Cyber Incident Victim: DoorDash

On August 25, 2022, DoorDash detected unusual activity originating from a third-party vendor’s network, leading to the discovery of a data breach. The threat actor leveraged stolen credentials from this vendor to infiltrate DoorDash’s internal systems, gaining unauthorized access to consumer and employee data. DoorDash responded by immediately disabling the vendor’s access to its systems and initiating containment measures. Exposed consumer data included names, email addresses, delivery addresses, and phone numbers. For a limited subset of customers, the breach also compromised basic order details and partial payment card information—specifically card types and the last four digits of card numbers. Employee data, specifically for Dashers, encompassed names, phone numbers, and email addresses. DoorDash did not publicly identify the third-party vendor but confirmed the incident was linked to the same attackers responsible for the contemporaneous Twilio breach.

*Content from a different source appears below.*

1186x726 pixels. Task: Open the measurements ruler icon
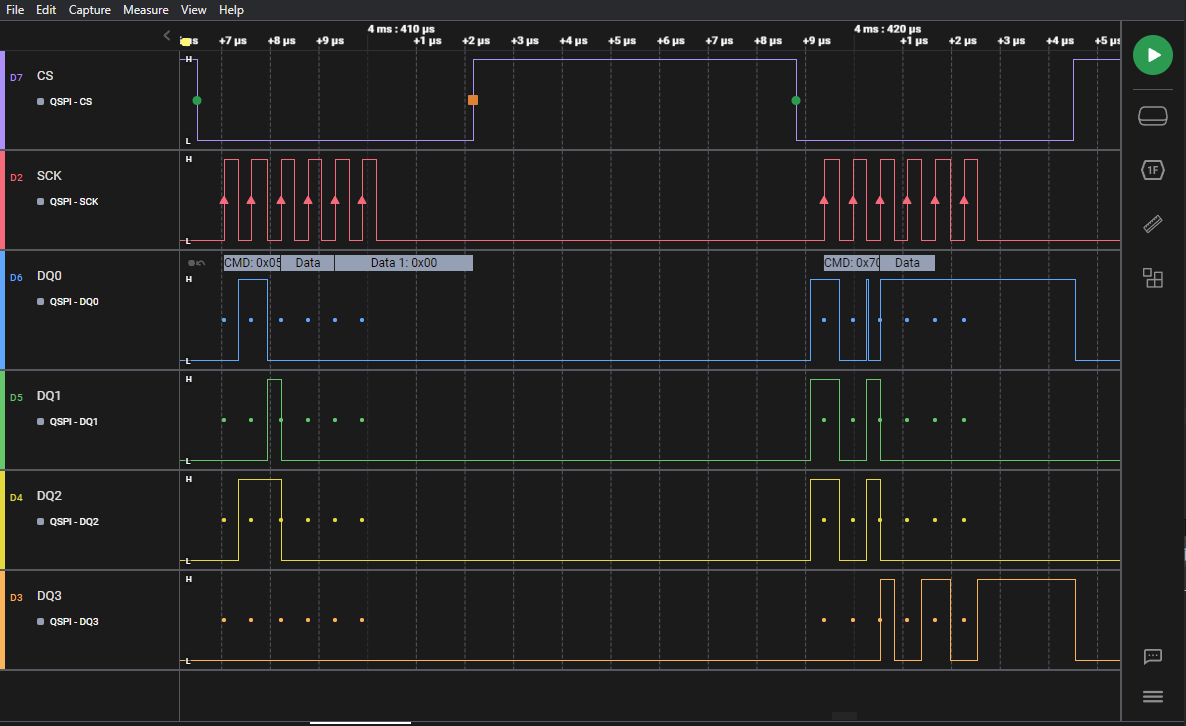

The breach formed part of a broader phishing campaign, dubbed “Oktapus” by researchers, which targeted Okta identity management credentials via SMS phishing domains impersonating legitimate services. Cybersecurity firm Group-IB attributed over 130 global breaches to this campaign, which utilized deceptive links containing keywords like “OKTA,” “HELP,” “VPN,” and “SSO.” The Twilio compromise, directly connected to DoorDash’s breach, also enabled attackers to access 93 Authy two-factor authentication accounts and infiltrate Signal, exposing 1,900 users’ phone numbers and facilitating unauthorized account re-registrations. DoorDash’s incident marked its second significant breach since 2019, when approximately five million customers’ data was compromised. The company’s disclosure emphasized containment but did not specify the number of affected individuals or elaborate on post-incident forensic findings.